The World Bank and IMF held their annual meetings last week, and it appears from the agenda that considerable attention was devoted to corruption—an encouraging sign that these organizations continue to treat this problem as both serious and relevant to their work. But does addressing the corruption problem effectively require that these organizations make more of an effort to quantify the problem? In a provocative post last week on Global Financial Integrity’s blog, Tom Cardamone (GFI’s President) and Maureen Heydt (GFI’s Communications Coordinator) argue that the answer is yes. In particular, they argue that the IMF should “undertake two analyses”: First the IMF “should conduct an annual assessment of grand corruption in all countries and publish the dollar value of that analysis.” Second, the IMF “should conduct an opportunity cost analysis of  stolen assets”—calculating, for example, how many hospital beds or vaccines the stolen money could have purchased, or how many school teachers could have been hired.
This second analysis is more straightforward, and dependent on the first—once we know the dollar value of stolen assets (or grand corruption more generally), it’s not too hard to do some simple division to show how that money might otherwise have been spent. So it seems to me that the real question is whether it indeed makes sense for the IMF to produce an annual estimate, for each country, of the total amount stolen or otherwise lost to grand corruption.
I’m skeptical, despite my general enthusiasm for evidence-based policymaking/advocacy generally, and for the need for more and better quantitative data on corruption. The reasons for my skepticism are as follows:
- First, measuring grand corruption (or, more narrowly, stolen assets) is extraordinarily difficult under the best of circumstances. The activities in question are criminal (even if in some countries the perpetrators have de facto impunity) and therefore generally secret. Even a well-resourced law enforcement agency like the US FBI would be hard-pressed to generate a reliable annual estimate of total stolen assets in its home country, let alone some other country. And the IMF is not a law enforcement agency. It cannot issue subpoenas or conduct forensic audits. Without a radical revamp of how the IMF operates—one that the member countries are unlikely to approve—I can’t see how the IMF could engage in the kind of data collection effort that Cardamone and Heydt seem to envision.
- Second, if the idea is not that the IMF will conduct its own investigations into financial crime, but instead use existing public data to estimate grand corruption levels, then I think it’s worth emphasizing that we’ve been down this road before, and the results are not encouraging. The existing data is so poor, and the extrapolation methods so dubious, that these sorts of attempted “quantification” are not much better than wild guesses. (See, for example, here and here.)
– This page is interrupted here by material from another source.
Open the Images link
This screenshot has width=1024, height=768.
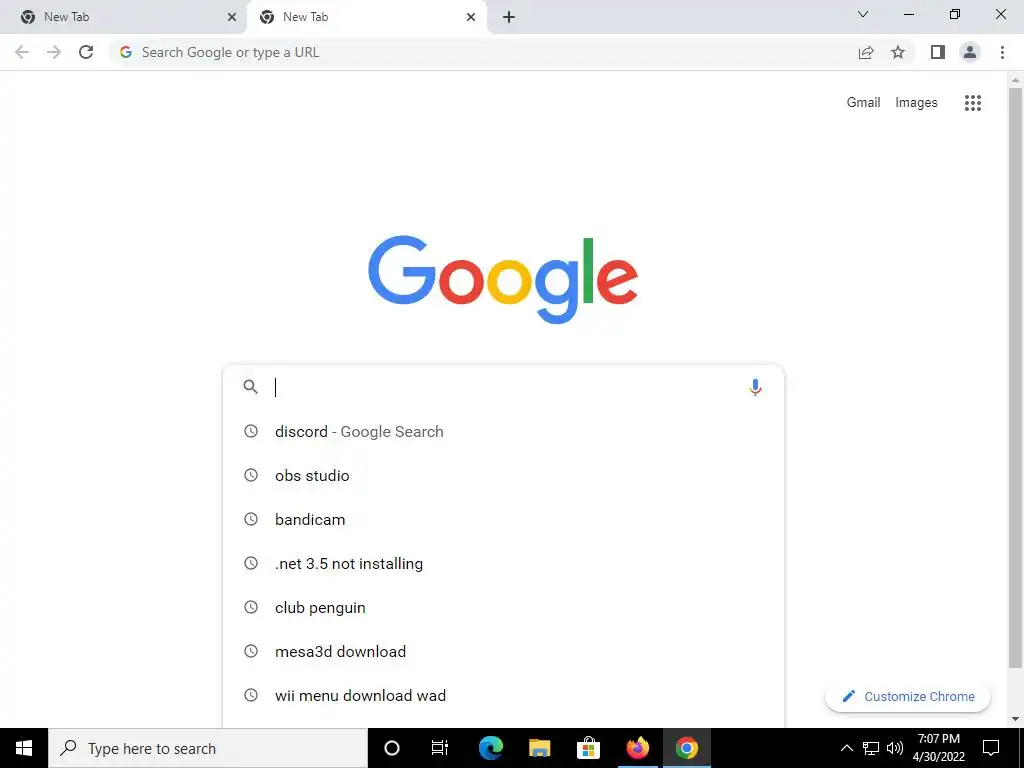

- Third, I’m not convinced that numerical quantification (especially if it takes the form of a wild guess) is really essential, or even all that helpful, for either advocacy or policymaking in this area. This is an issue I’ve previously discussed on this blog, and I don’t want to repeat myself at length here, but the basic idea is that there are ways both to demonstrate the magnitude of the problem, and possible causes and consequences, without a precise (perhaps misleadingly precise) dollar value attached to the harm. We already know that corruption is a big problem, and we have ways of plausibly identifying the countries where the problem is likely to be especially bad. While Cardamone and Heydt cite the “business adage” that “if you can’t measure it, you can’t manage it,” this adage—like many such adages—is more pithy than true. This is especially so in those contexts where the goal is to call attention to the urgency of the problem than to fine-tune the managerial response. And sometimes the attempt to produce precise quantitative estimates of what are really wild guesses can do more harm than good.
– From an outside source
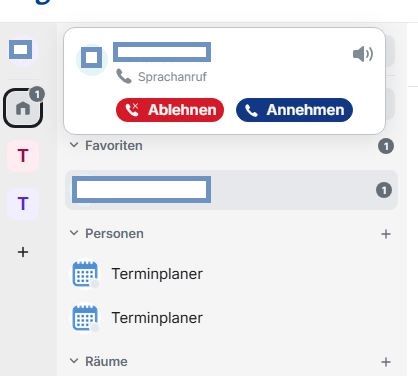Accept the voice call with Annehmen
Viewport: 418px width, 376px height.
(294, 110)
- Fourth, the attempt to gather this sort of data—for all countries every year—would be extraordinarily resource-intensive, and if attempted might well crowd out resources for other analytic and data-gathering work on corruption’s causes and consequences. It seems to me that the IMF in particular should dedicate its resources to analyzing how to address corruption in countries where misgovernance poses a threat to macroeconomic stability (which, after all, is the IMF’s main mission), rather than, say, trying to calculate the total amount lost to grand corruption in places like Sweden and Canada and Japan each and every year.
To be clear, I am in complete agreement with Cardamone and Heydt’s conclusion that, “Among the tasks at the top of her priority list, the new IMF Managing Director should commit herself to stemming the suffering of people resulting from the avarice of their leaders.” My respectful disagreement is only with the proposition that an annual country-by-country quantification of grand corruption is the best way for the IMF to use its limited resources to achieve this laudable goal.